上記が公表されたのは3月31日であり、出願者数が確定した後である。
このことから、法務省は出願者数8971人を踏まえた上で、2000人前後を択一合格者として想定していると考えることができる。
なお、平成21年度の旧司法試験では、1500部であった(参照リンク)。
その年の択一合格者数は、1599人である。
それなりに、参考になる数字と思ってよいだろう。
ただ、こういうものは、通常やや多めに準備するものである。
例えば、平成21年度の新司法試験では、10600部であった(参照リンク)。
しかし、実際の受験者数は、7392人である。
(ただし、新試験の受験者数は受け控え等法務省が操作できない要素を多く含む点に留意が必要である。
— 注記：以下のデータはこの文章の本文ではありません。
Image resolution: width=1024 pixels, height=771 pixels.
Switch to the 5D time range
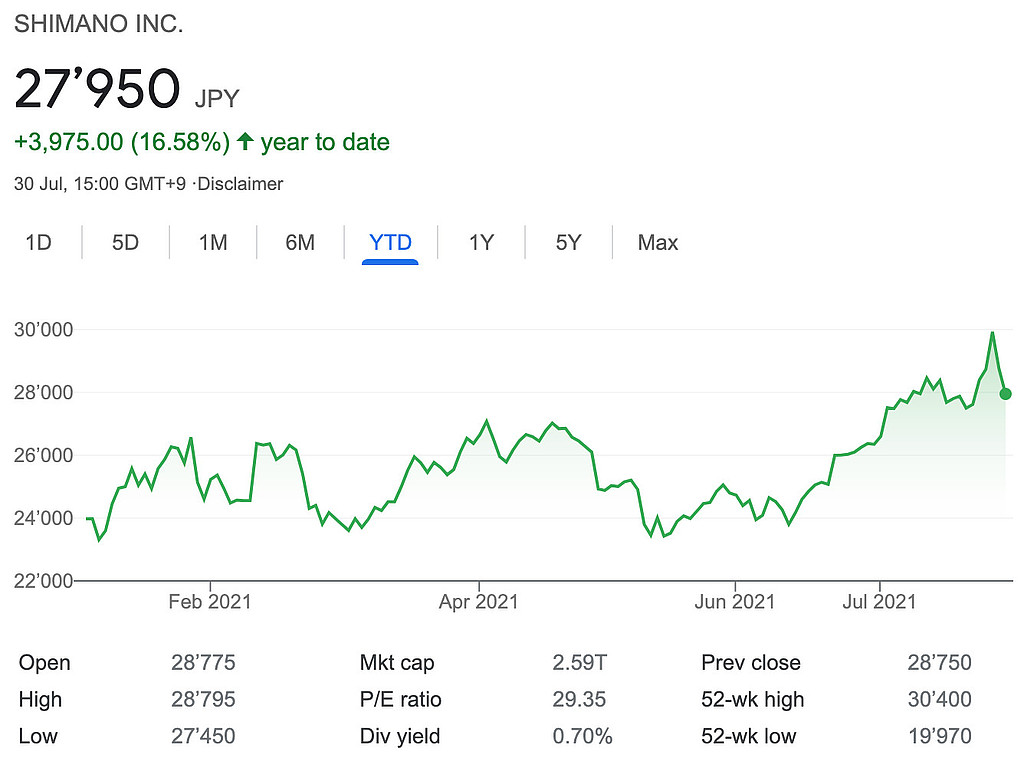(x=125, y=243)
)
平成21年の旧司法試験は、その意味で法務省にとっても予想外に受かった年といえた。
従って、これはやや甘い数字と考えた方がよい。

そこで、やや乱暴ではあるが、上記3つの数字の平均値を採ることとする。
そうすると、(680+1774+2000)÷3≒1484人となる。
この場合、択一合格率は、1484÷7240≒20.4%となる。

年度

出願者数

受験者数

受験率

択一合格者数

択一合格率
(受験者ベース)

論文合格者数

論文合格率
(択一合格者ベース)

論文合格率
(受験者ベース)

18

35782

30248

84.5%

3820

12.6%

542

14.1%

1.7%

19

28016

23306

83.1%

2219

9.5%

250

11.2%

1.0%

20

21994

18203

82.7%

1605

8.8%

141

8.7%

0.7%

21

18611

15221

81.7%

1599

10.5%

101

6.3%

0.6%

22

16088

13223

82.1%

742

5.6%

52

7.0%

0.3%

23

8971

7240?

80.7%?

1484?

20.4%?

     

論文については、択一より予測は困難である。
近時の論文合格率と、前記の昭和35年の論文合格者数を参考にするよりない。

平成18年から平成22年までの論文合格率の平均は、9.46%である。
そうすると、1484×0.0946≒140人となる。

一方、出願者数が8363人であった昭和35年の論文合格者数は、366人である。

そこで、両者の平均値を採ると、(140+366)÷2=253人となる。
この場合の論文合格率は、短答合格者ベースで、253÷1484≒17.0%。
受験者ベースにすると、253÷7240≒3.4%となる。

年度

出願者数

受験者数

受験率

択一合格者数

択一合格率
(受験者ベース)

論文合格者数

論文合格率
(択一合格者ベース)

論文合格率
(受験者ベース)

18

35782

30248

84.5%

3820

12.6%

542

14.1%

1.7%

19

28016

23306

83.1%

2219

9.5%

250

11.2%

1.0%

20

21994

18203

82.7%

1605

8.8%

141

8.7%

0.7%

21

18611

15221

81.7%

1599

10.5%

101

6.3%

0.6%

22

16088

13223

82.1%

742

5.6%

52

7.0%

0.3%

23

8971

7240?

80.7%?

1484?

20.4%?

253?

17.0%?

3.4%?

本来は、この後に口述がある。
ただ、旧試験を見る限り、ここは落ちるとしても10人前後だろう。

以上は、相当に乱暴な予測である。
とはいえ、感覚的には何となくありそうな数字でもある。
論文の受験者ベース合格率3.4%という数字は、近時の旧試験では平成16年(3.5%)がこれに近い。
この年は、択一合格率17.1%、択一合格者ベースの論文合格率は、20.6%だった。
平成16年は、合格者が旧試験史上最多の1536人だった年である。
そう考えると、受かり易い試験といえなくもない。
もっとも、予備試験は、受かっても次にまた新試験がある。
単に受験資格を得るだけの試験としては、厳しすぎるともいえる。

予備試験は、法科大学院卒業と同程度のレベルなのだから、もう少し甘くなるのでは。
そう期待する人もいるかもしれない。
しかし、それは旧司法試験における一次試験のことを考えると、現実味のない期待である。
以下は、旧司法試験第一次試験の受験者数等の推移である。

年度

受験者数

合格者数

受験者
合格率

12

301

28

9.3%

13

296

25

8.4%

14

372

25

6.7%

15

395

30

7.6%

16

413

26

6.3%

17

354

2.3%

18

290

24

8.3%

19

310

23

7.4%

20

248

24

9.7%

21

190

16

8.4%

22

186

18

9.7%

一次試験は、大学卒業程度のレベルを問うはずである。
しかし、試験問題と合格率からすれば、普通に大学を卒業する方がはるかに易しい。
予備試験も、旧試験における一次試験に似た位置づけの制度である。
予備試験がロー卒なら誰でも受かるような試験になるということは、あり得ない。
合格レベルの基礎となるのは、ロー卒レベルかという建前論ではない。
裏街道の制度として許容できる数かどうか、という点である。

新試験では、法務省が予備試験組、ロー組別の合格率を出すようである。
そこで有意な差が出れば、問題にはなるだろう。
しかし、それはローの質の向上が必要だということになるだけである。
予備試験の合格者をどんどん増やすという方向には、ならないだろう。
予備試験に過剰な期待をするのは、危険である。